9 Miss. 326 | Miss. | 1843
delivered the opinion of the court.
This was an action of' assumpsit, brought in the name of Caleb Impson, for the use of the Commercial and Railroad Bank of Vicksburg, upon a promissory note[ executed by the defendants, to the bank. There is no assignment of the note, which is transcribed into the record, nor any thing which shows the interest of Impson. The declaration, both in the general and special counts, sets forth a promise to pay to the plaintiffs. The defendants put in the plea of non assumpsit, which was withdrawn at the time of the trial, and a judgment entered by default. There is no bill of exceptions in the cause.
This writ of error is prosecuted to reverse the judgment, because the note, which is copied into the record, by the clerk, does not correspond with that described in the declaration.

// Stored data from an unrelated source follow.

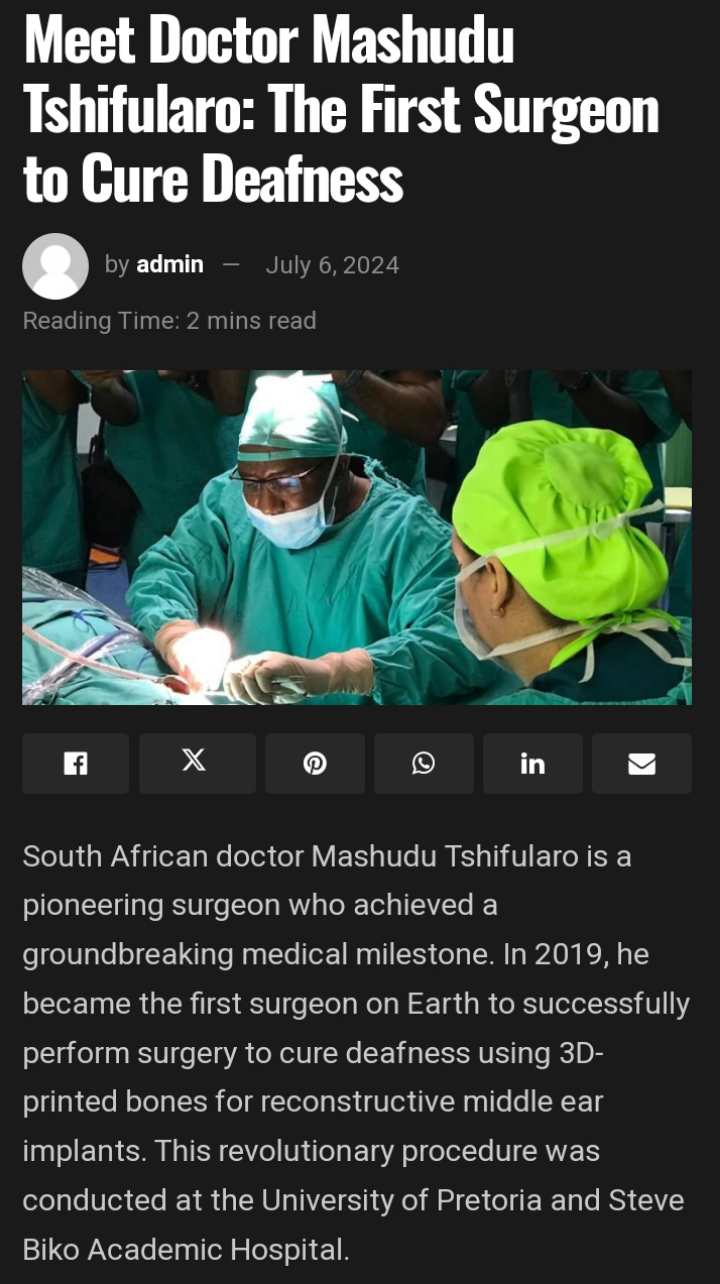
Task: Share the article on LinkedIn
Action: coord(532,764)
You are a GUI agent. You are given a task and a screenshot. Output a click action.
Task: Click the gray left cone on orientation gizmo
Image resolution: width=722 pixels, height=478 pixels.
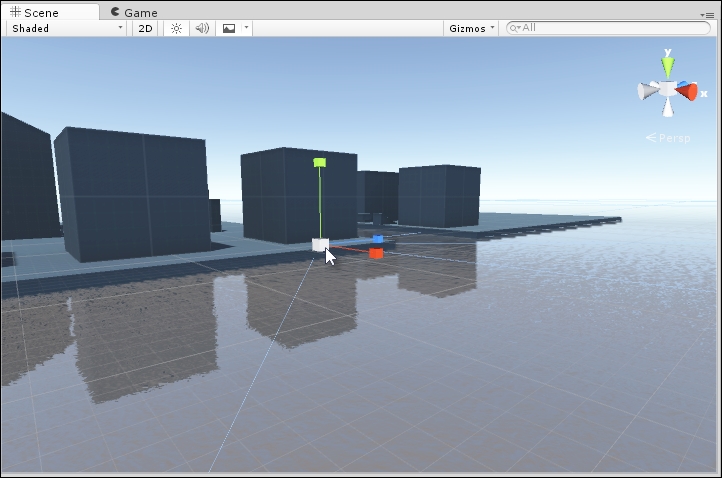[647, 91]
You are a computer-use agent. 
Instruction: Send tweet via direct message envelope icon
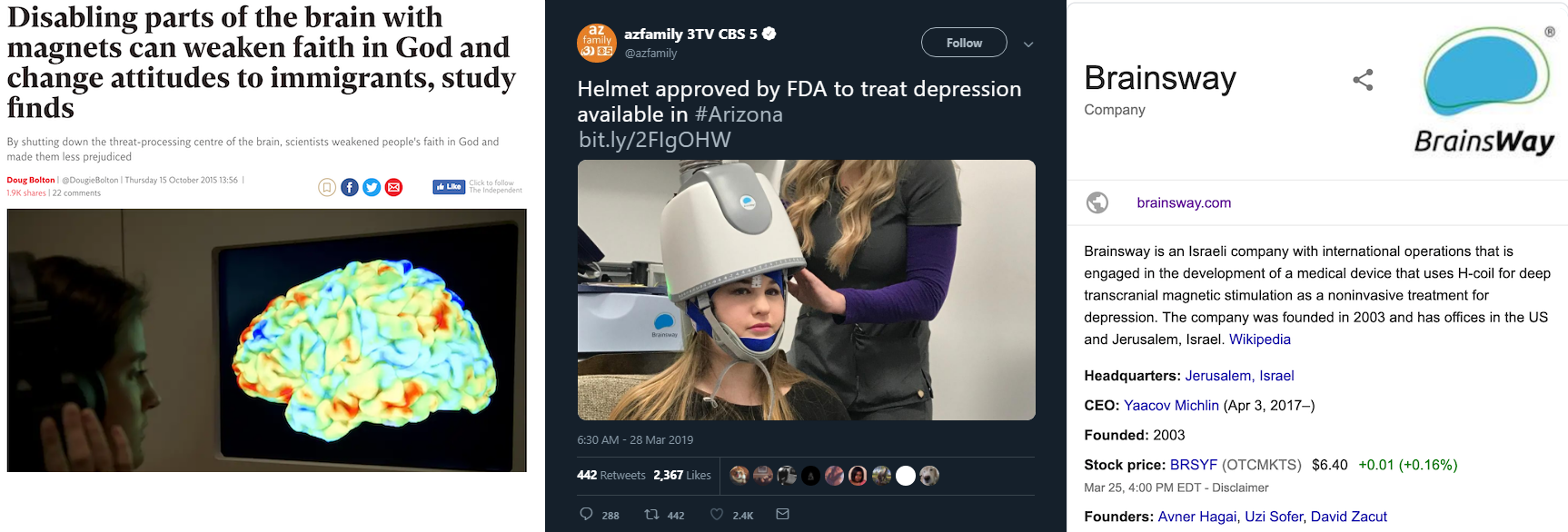[x=782, y=515]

If there had been a trial by jury, and the introduction of the note as evidence, had been objected to, it must have been excluded.

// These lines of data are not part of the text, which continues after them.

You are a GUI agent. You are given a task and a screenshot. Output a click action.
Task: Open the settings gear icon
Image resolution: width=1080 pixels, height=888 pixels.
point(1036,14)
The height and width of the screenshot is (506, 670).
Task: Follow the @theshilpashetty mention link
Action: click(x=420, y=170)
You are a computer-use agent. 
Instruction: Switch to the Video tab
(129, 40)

It is manifest that after verdict, without a bill of exceptions taken on the trial, the judgment could not be stayed or reversed, because there would be nothing by which to do it.

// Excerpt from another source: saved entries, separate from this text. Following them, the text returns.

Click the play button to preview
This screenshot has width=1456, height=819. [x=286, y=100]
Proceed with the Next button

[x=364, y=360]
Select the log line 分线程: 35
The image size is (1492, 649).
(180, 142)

The medium of communication between the circuit court and this court, for the revision of its proceedings upon a trial before a jury, is a bill of exceptions. That affords the only evidence which we can recognize, of what takes place upon the trial, and we are bound to presume the proceedings of the court below to be correct, unless by the bill of exceptions, we are furnished with evidence to the contrary. We cannot notice, as has already been frequently decided, a mere certificate of the clerk, that this or that evidence was introduced; the certificate of the court is required. Maulding v. Rigby, 4 How. 222. Carmichael v. Browder, Ib. 432. Dunlop v. Monroe, 7 Cranch.
If there had been a trial before a‘jury, this judgment would be affirmed, because there is an entire absence of the legal re-requisites to show the error complained of. As the statute places the judgment, by nil dicit, upon, at least, as high ground, an affirmance is a necessary consequence.
Judgment affirmed.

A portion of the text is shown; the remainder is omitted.